EDITORIAL: Not a good idea to split the TRPA
The Tahoe basin is already a murky soup of acronyms, agencies, jurisdictions, bureaucracies and rules.
So why do some Nevada politicians think it’s a good idea to muddle it further?
Today the Senate Government Affairs committee will hear a bill that would remove Nevada from the Tahoe Regional Planning Agency and establish a new regional planning agency that would only govern the Nevada side of the lake.
But the bill is scant on reasons why this makes sense.
Maybe that’s because it doesn’t.
The TRPA – favored punching bag of most locals, and sometimes rightfully so – has its faults. But creating two planning agencies on opposite sides of the border is not going to improve lake clarity or make it easier to improve our infrastructure.

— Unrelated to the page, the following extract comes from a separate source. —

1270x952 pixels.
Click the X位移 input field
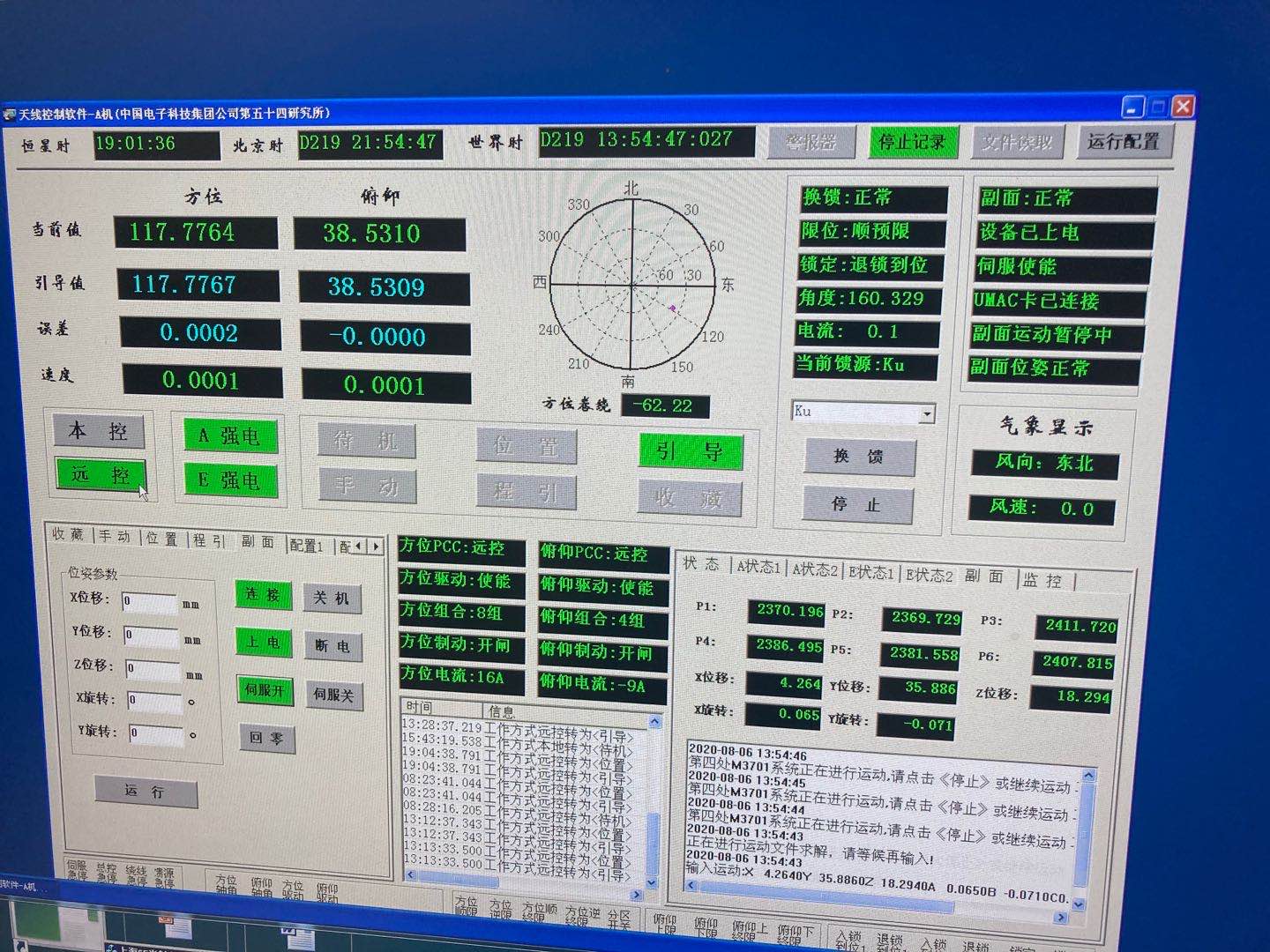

Yes, there’s a state line down the 2⁄3 mark of our azure waters on every map. But there’s no physical barrier that keeps Nevada’s activities from affecting California’s waters, and vice versa. Each property, parcel and person in this ecosystem affects each other. To ignore this is ludicrous. TRPA is the only agency that unifies our lake beyond the political borders of our individual communities.
Boat inspections to keep aquatic invasive species like quagga and zebra mussels out of the lake are a prime example of TRPA’s usefulness. The agency was able to act as a voice for the entire basin and implement equitable policies that affected California and Nevada.

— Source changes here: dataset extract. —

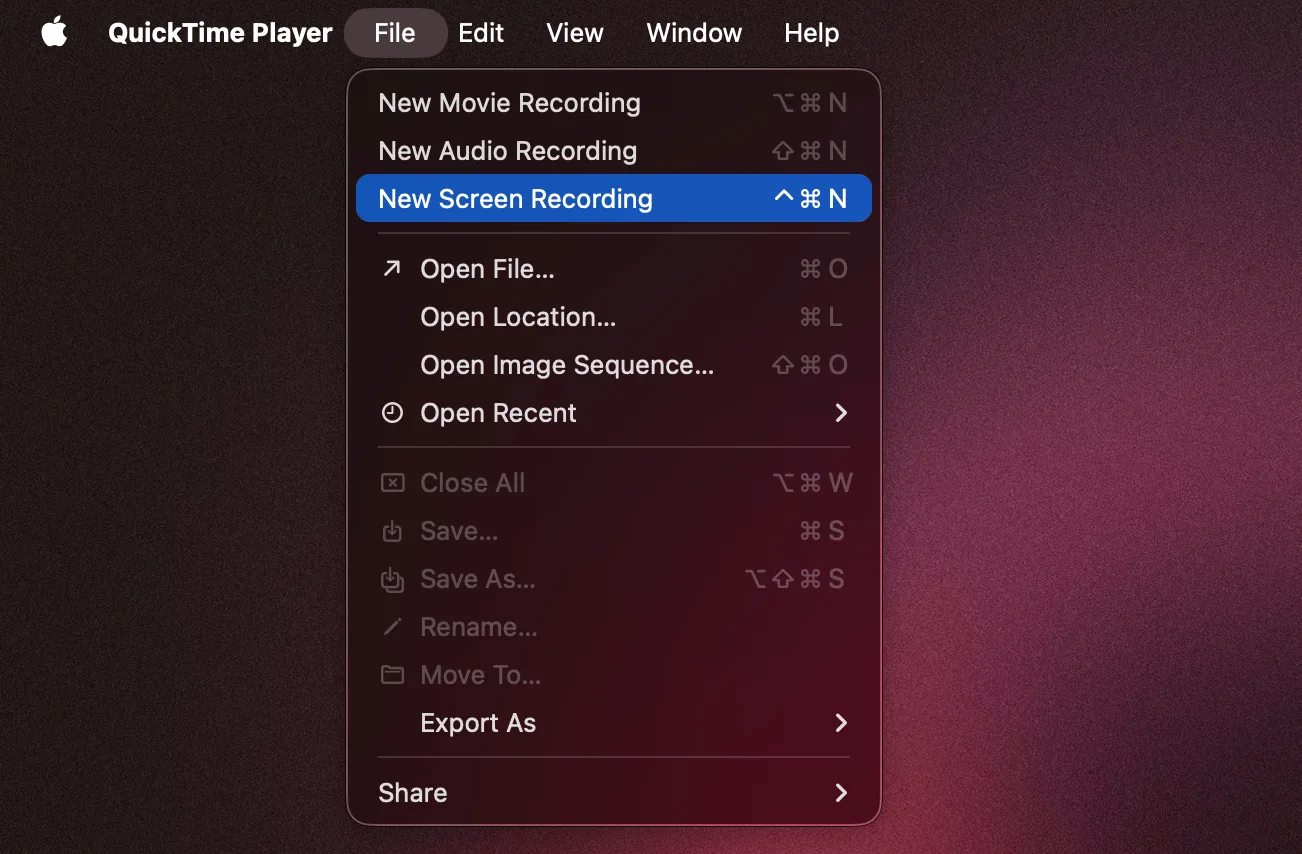Expand the Export As submenu chevron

How much more difficult would it have been to protect the lake if one of the two regulatory agencies worked more slowly than the other, or enforced less stringent rules.

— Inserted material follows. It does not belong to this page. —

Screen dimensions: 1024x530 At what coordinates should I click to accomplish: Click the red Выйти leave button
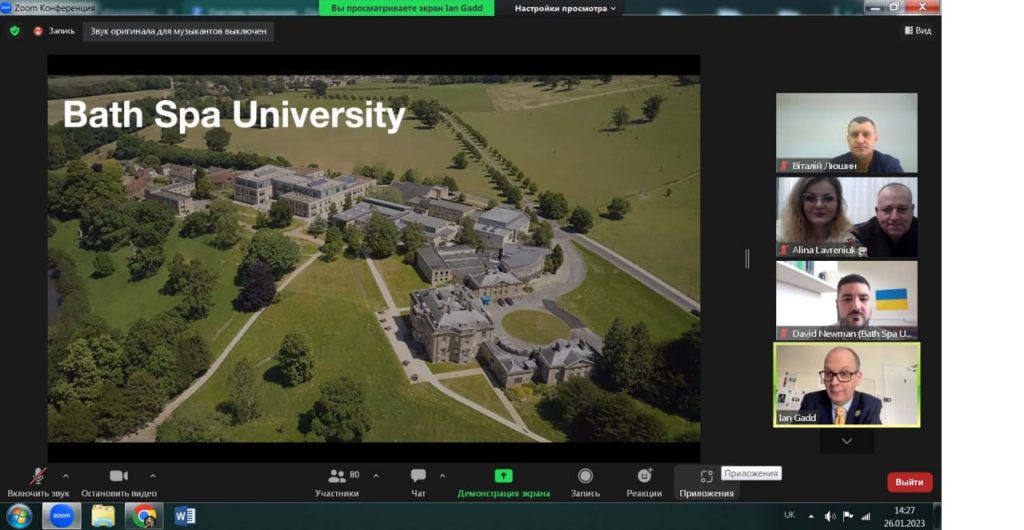[x=909, y=482]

This bill would only add another level of bureaucracy to helping the lake. On top of five counties, two states, one city, the U.S. Forest Service, the Lahontan Regional Water Quality Control Board and numerous fire and law enforcement agencies, these Nevada legislators are suggesting we add two regional planning agencies.
The key to improving Tahoe for everyone – locals, second-homeowners, businesses and visitors – is to start cooperating and sharing resources, not divvying up powers among even more bureaucrats.